- PROVIDED PASSAGE:
● ● ●
To fix this, modify line (circa) 503 / 509 (depends on version)
Where it says:
$header_data.="Date: ".strftime("%a, %d %b %Y %H:%M:%S %Z")."\r\n";
To:
$header_data.="Date: ".date("D, j M Y H:i:s O")."\r\n";
That's all.
Thanks for this wonderfull class!
Manuel Lemos - 2006-04-29 18:22:07 - In reply to message 1 from Pablo
The RFC 2822 does not say that the date and time must necessarily be in the local time zone offset. As long as the time in the specified time zone is correct, it should not matter.
As a matter of fact, qmail always use UTC regardless what is the local time zone.
Anyway, the class only sets the Date: header if you have not specified it when the message is composed. If you want to set the message Date: header to use a specific time zone, just use:
$email_message->SetHeader("Date", date("D, j M Y H:i:s O"));
Pablo - 2006-05-02 17:24:03 - In reply to message 2 from Manuel Lemos
The problem is not with time/zone data, but with the date as appears using the strftime function.
● ● ●
- DATA SHOWN:
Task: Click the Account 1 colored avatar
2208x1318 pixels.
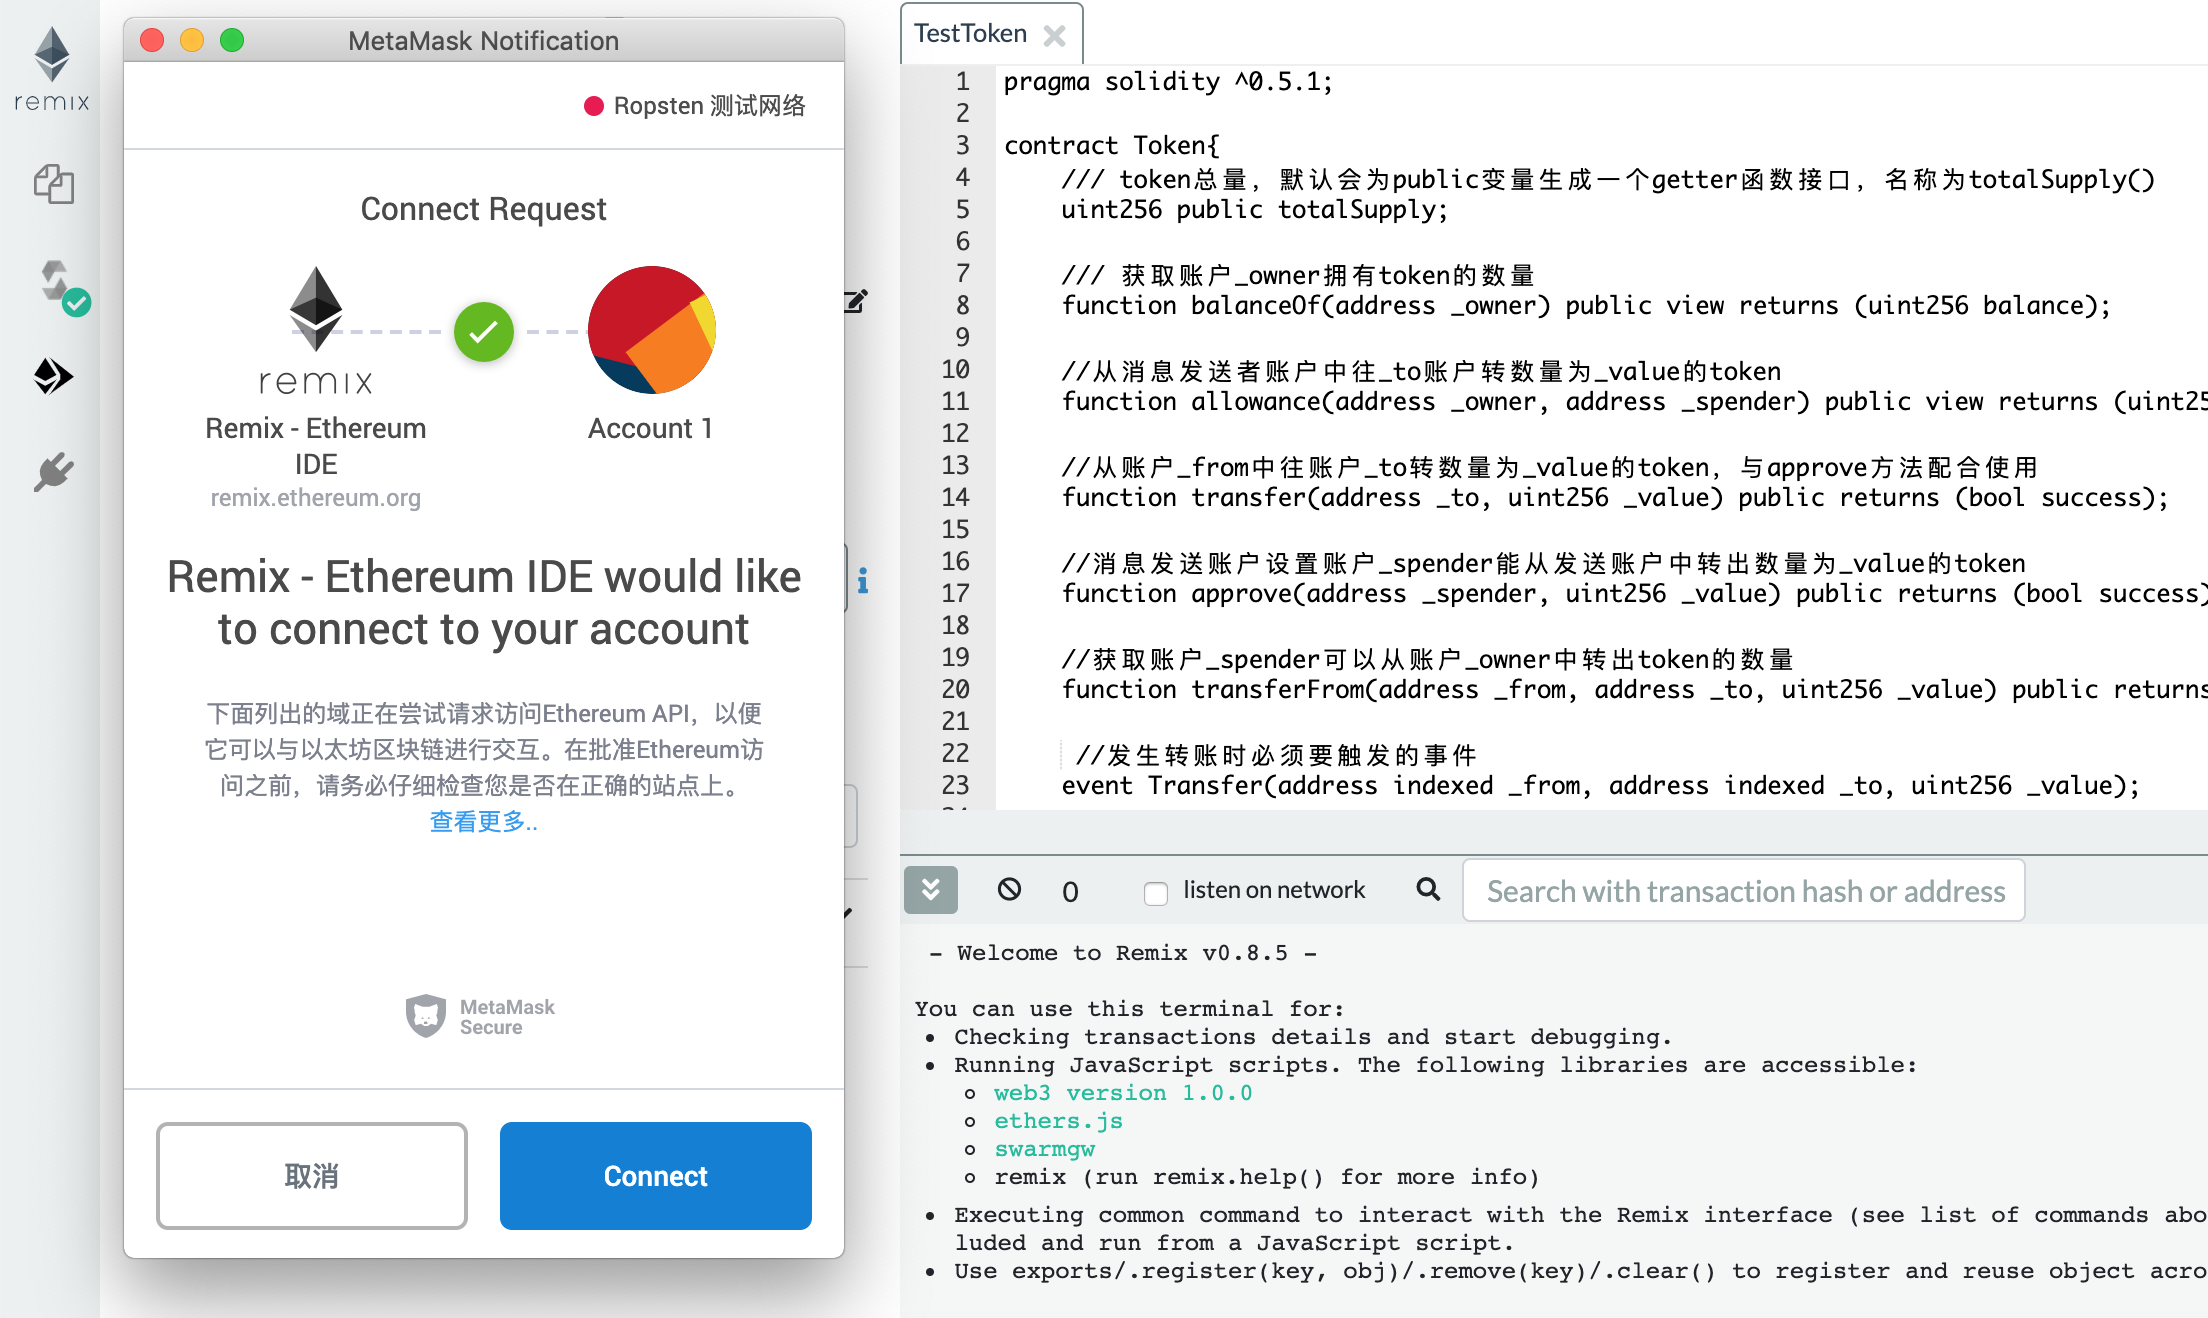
● ● ●
- GIVEN EXERCISE: In the forum thread about the email Date header, which mail server does Manuel Lemos say always uses UTC?

- WORKED ANSWER: qmail